Poetry (part 1)
Livy smiled at us, as the room went silent, all of us smiling back. She was a dear to invite us all. Apart from Genevieve; that was an oversight. The long shaped room was peaceful for a moment, as there was no traffic. Nothing could be heard apart from the birds outside in the garden. Even Genevieve was quiet after a last nervous giggle. I did some slow breathing, stretching my linked hands behind me, staring at the white curtains in the bay window, rocked by the breeze. I managed to tune out the constant rattling of Genevieve’s pearls. Deep breath. Livy’s hair looked immaculate, the light through the leaded window turning her hair into a green halo. “…glad you all made it. There are plenty of lovely little snacks, so help yourself. After that, we’ll have Sarah-Jane’s poem.”

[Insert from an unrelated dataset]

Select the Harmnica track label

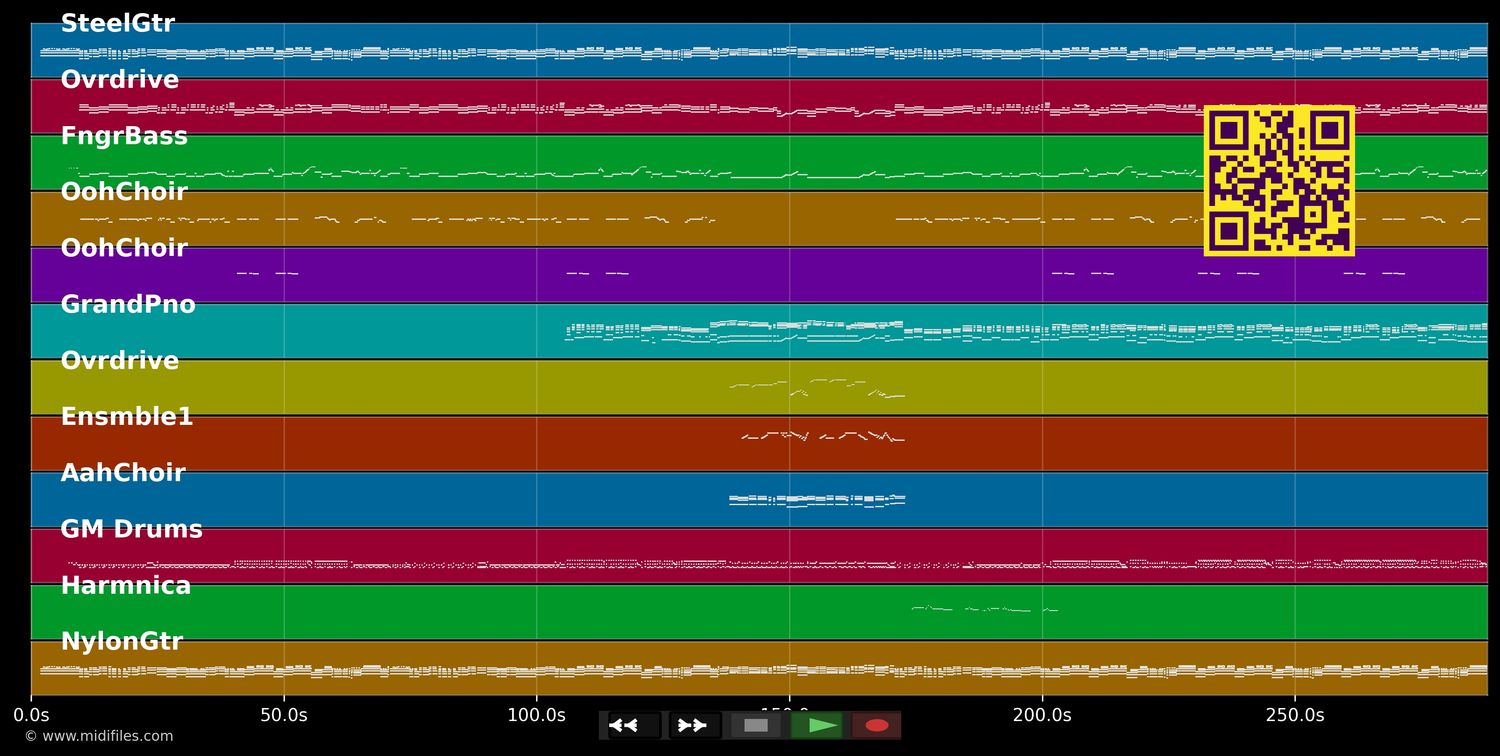(125, 586)
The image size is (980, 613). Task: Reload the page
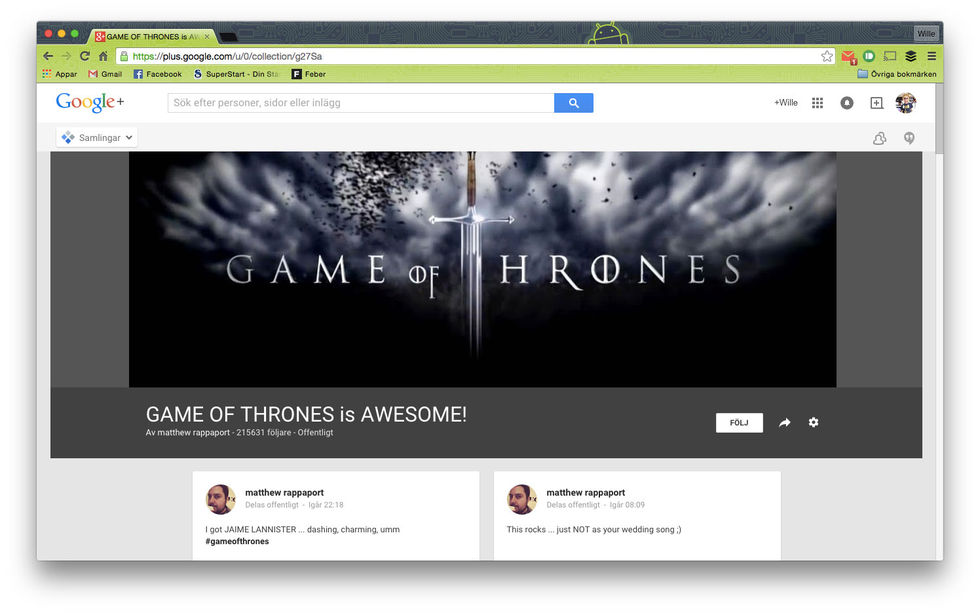pyautogui.click(x=84, y=56)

We obediently moved towards the little table, the coloured window patterns decorating the plain white trays. Taking a little plate, I felt much better when I saw the delicious spread, the ransom payment for what was to come. Genevieve’s tittering voice was too close. “Oh, I love canopies!” Someone snorted, and Genevieve laughed, “Oh dear…canapés, I think is the word? My Great Aunt always served them.” Dear Aunt Lettie. You’d never have guessed none of us ever met her. We knew more about her than we did about our own aunts. I helped myself liberally to my due. There were golden brown cheesy rolls, little rye crackers with a kind of coarse pate on them, and little kebab sticks with cheese and pineapple.

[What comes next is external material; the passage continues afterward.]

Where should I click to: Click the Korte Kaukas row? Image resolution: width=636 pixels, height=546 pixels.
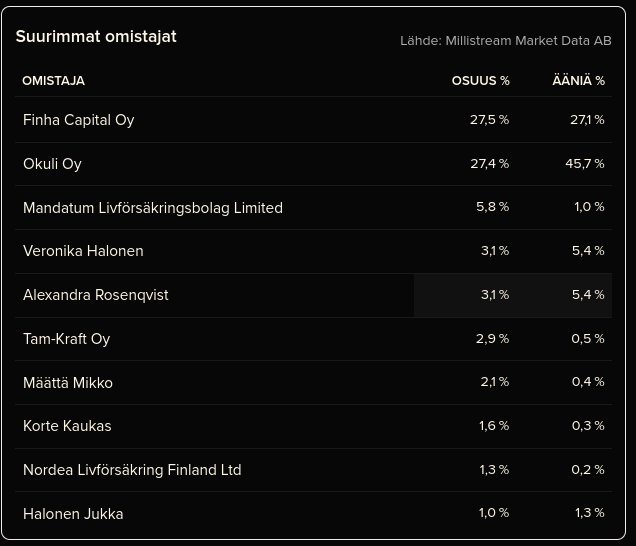click(x=67, y=426)
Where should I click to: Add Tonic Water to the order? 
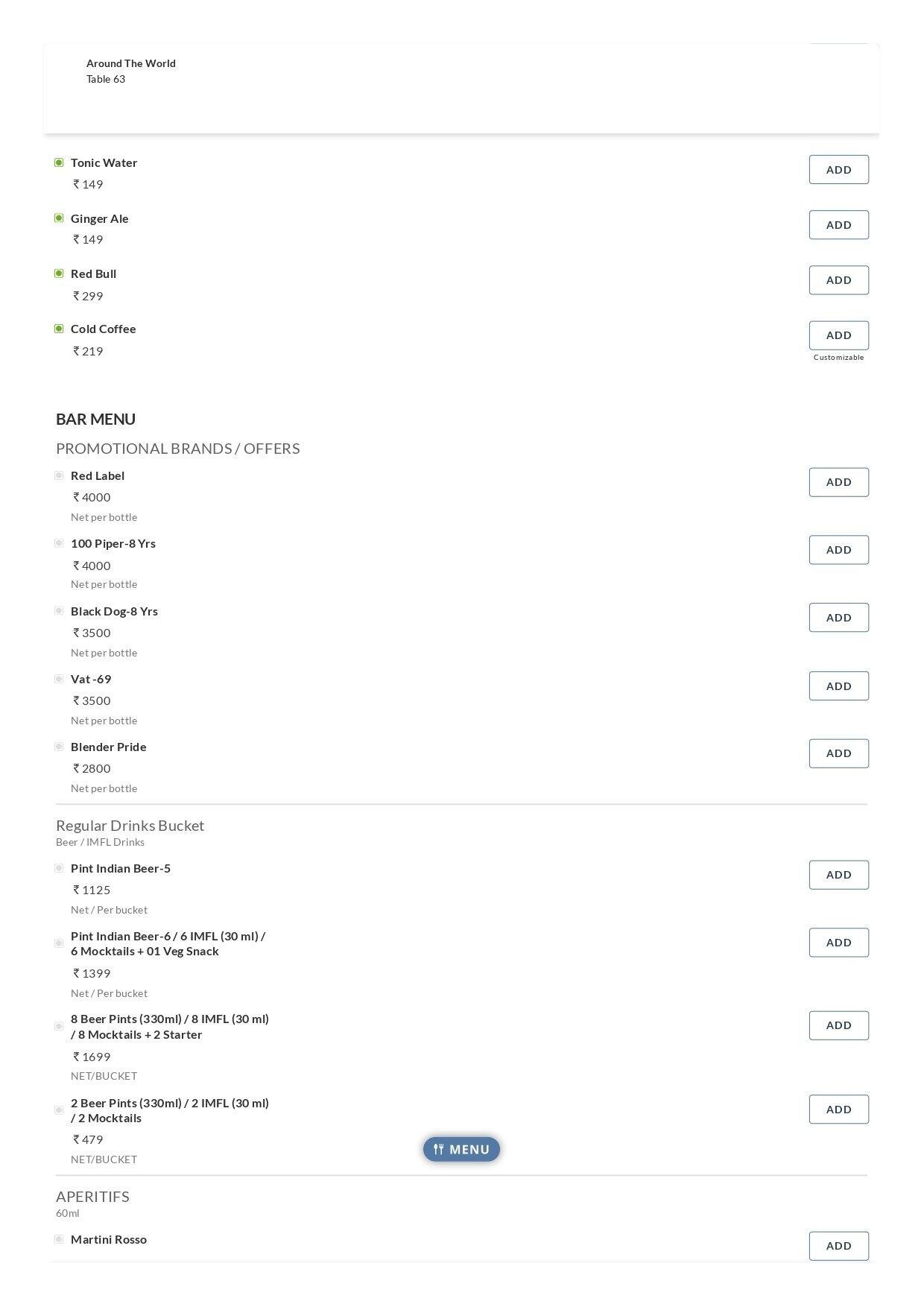[x=839, y=170]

I was about to reach for a salmon cracker when Genevieve looked at my plate. “Well, I suppose your flowing tunic does hide things,” she laughed, “although I do think pink a rather unfortunate colour.” I felt my face tingling hot, and my left hand started to shake, so I had to hold onto my little plate with both hands. “I’m always careful,” Genevieve continued, reaching past me to take the salmon and soft cheese cracker I had been aiming for. Through the red mist, I counted three kebab sticks on her plate. “My figure needs careful looking after, as my body weight wouldn’t distribute like yours. I would look really awful.” I breathed in through my nose, out though my mouth, my eyes fixed on the salmon. At the end of the table, Livy was standing balancing a silver tray with champagne flutes with bubblies. I was so hot, I could gulp the lot down in one go, but I pulled the corners of my mouth up as far as they would go and took a glass. “Oh Champagne!” Genevieve sang out, “It is vintage champagne, I hope?” It wasn’t a question.
I choked on my first sip when Livy said, “Nope, just cheap prosecco from the Aldi.”
Genevieve did a half ‘ha’ sound, and started, “Well, my Great Aunt Laetitia always…” But there was a shriek and a laugh as Sally dropped her plate whilst trying to take a glass. I celebrated with another, larger, sip.